That Century Old Murtabak shop

By Hong Xinyi - Monday, Nov 12, 2012

Everyone who steps into – drives (window down) or walks past – Singapore Zam Zam is bound to be hit with a heady whiff of the Indian Muslim eatery’s signature spice mixes. These alluringly rich aromas hint at the secret of success behind this North Bridge Road fixture, a gastronomic centurion and an icon which has been around in Singapore since 1908.


“The taste of our murtabak is different from other shops, and it’s because of the mix of spices we use,” says Zam Zam director Zakariah Talib.


Zam Zam Director Mr Zakariah


He started working at the restaurant in 2000, when owner Sulaiman C.V. sought his assistance. They are childhood friends – Mr Zakariah’s father used to own a printing shop near the eatery, which has been run by Mr Suleiman’s family for three generations.


Now 66, Mr Zakariah spends so much time here and naturally, his seasoned senses can hardly notice the strong perfume of the spices anymore, he says. But he can still clearly recall first tasting the famous Zam Zam murtabaks when he was six years old. “It tastes exactly the same today.”


Why does Zam Zam insist on not changing the menu?


Mr Zakariah: Some customers have asked us, why not introduce new fillings like cheese? But that will spoil the taste. What we offer here is traditional Indian Muslim food in Singapore – murtabaks, briyanis, and mee goreng. And this is the only place you can get our food – there are no other branches.


The topseller has always been the murtabak. We have fillings like chicken, mutton, beef, and sardine. We introduced the deer filling three years ago, because some customers asked us to try it. We pioneered this, and then other restaurants found out and started offering it too.


Who are your regular customers?


Mr Zakariah: Mostly Singaporean Malays. We also get a lot of tourists, who find out about us when Zam Zam is featured on TV shows in their countries. Most recently, we were visited by Indonesia’s RCTV.


We actually don’t have many customers from India, because you can’t really find murtabak in much of India. It originally came from the Middle East and murtabak is an Arabic word that means layers of flour, egg, onions, and meat. It is very popular during fasting month, because it is convenient to eat when you are breaking fast.

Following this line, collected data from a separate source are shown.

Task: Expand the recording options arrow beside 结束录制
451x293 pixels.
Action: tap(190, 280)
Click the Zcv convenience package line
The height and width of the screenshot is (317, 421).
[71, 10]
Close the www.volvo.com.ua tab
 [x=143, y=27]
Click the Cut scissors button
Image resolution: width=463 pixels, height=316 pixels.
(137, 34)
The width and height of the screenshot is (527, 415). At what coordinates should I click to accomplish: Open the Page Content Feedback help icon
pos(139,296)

What makes Zam Zam’s murtabak so special?


Zam Zam Murtabak


Mr Zakariah: For the dough, most people add milk, to make it sweeter. That works for prata, because you eat it with curry gravy. But for murtabak, the dough cannot be sweet, because you eat it with meat. So we don’t use milk, otherwise the taste is not agreeable.

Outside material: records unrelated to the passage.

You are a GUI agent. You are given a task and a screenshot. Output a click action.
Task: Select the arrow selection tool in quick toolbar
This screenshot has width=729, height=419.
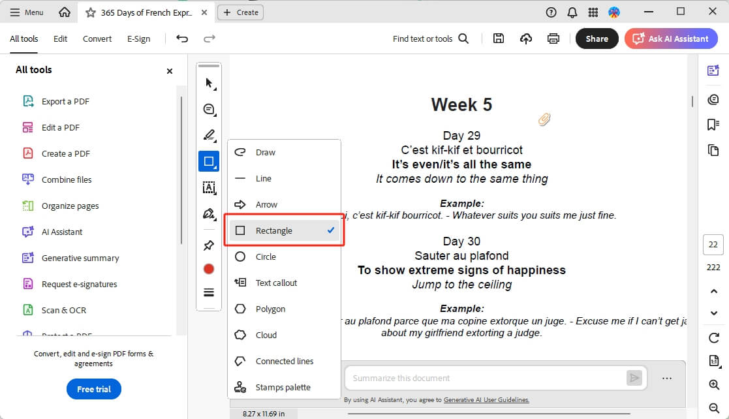pos(209,83)
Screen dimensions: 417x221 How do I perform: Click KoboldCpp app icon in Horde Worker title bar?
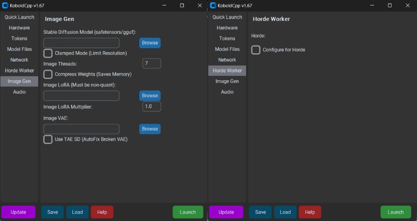pos(213,6)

We also have a secret recipe for seasoning our fillings. Only Suleiman, our supplier and I know this recipe. Our supplier mixes the spices for us, so even our cooks don’t know. It’s all Indian spices, nothing special. The secret is in how you mix them.


Why has Zam Zam stayed in the same location for more than 100 years?


Mr Zakariah: When people ask where is Zam Zam, we always say it’s opposite Sultan Mosque. So that’s a very important landmark for us. If we have more branches, we will need more manpower, and now there are restrictions on foreign workers, so it cannot be done. Singaporeans cannot stand working in a hot kitchen. Even if you give them extra money, they still won’t do it.


There are quite a few Muslim restaurants along this street. Do you get along with your neighbours? (Victory Restaurant next door, is a direct ardent competitor which also boasts a century of history)


Mr Zakariah: We are all quite friendly, we each have our own customer base. On Saturdays, especially, we are very full, and if customers don’t want to wait, we cannot stop them going somewhere else.


Some retiring hawkers have been selling their famous recipes for millions of dollars. Do you think that will ever happen for Zam Zam?


Mr Zakariah: I’m sure the family wants to keep this place going themselves. Suleiman’s two daughters, who are now in their 20s, will eventually take over. Indian families are like that. And if I am still around when they take over the business, then I’ll do my best to help them.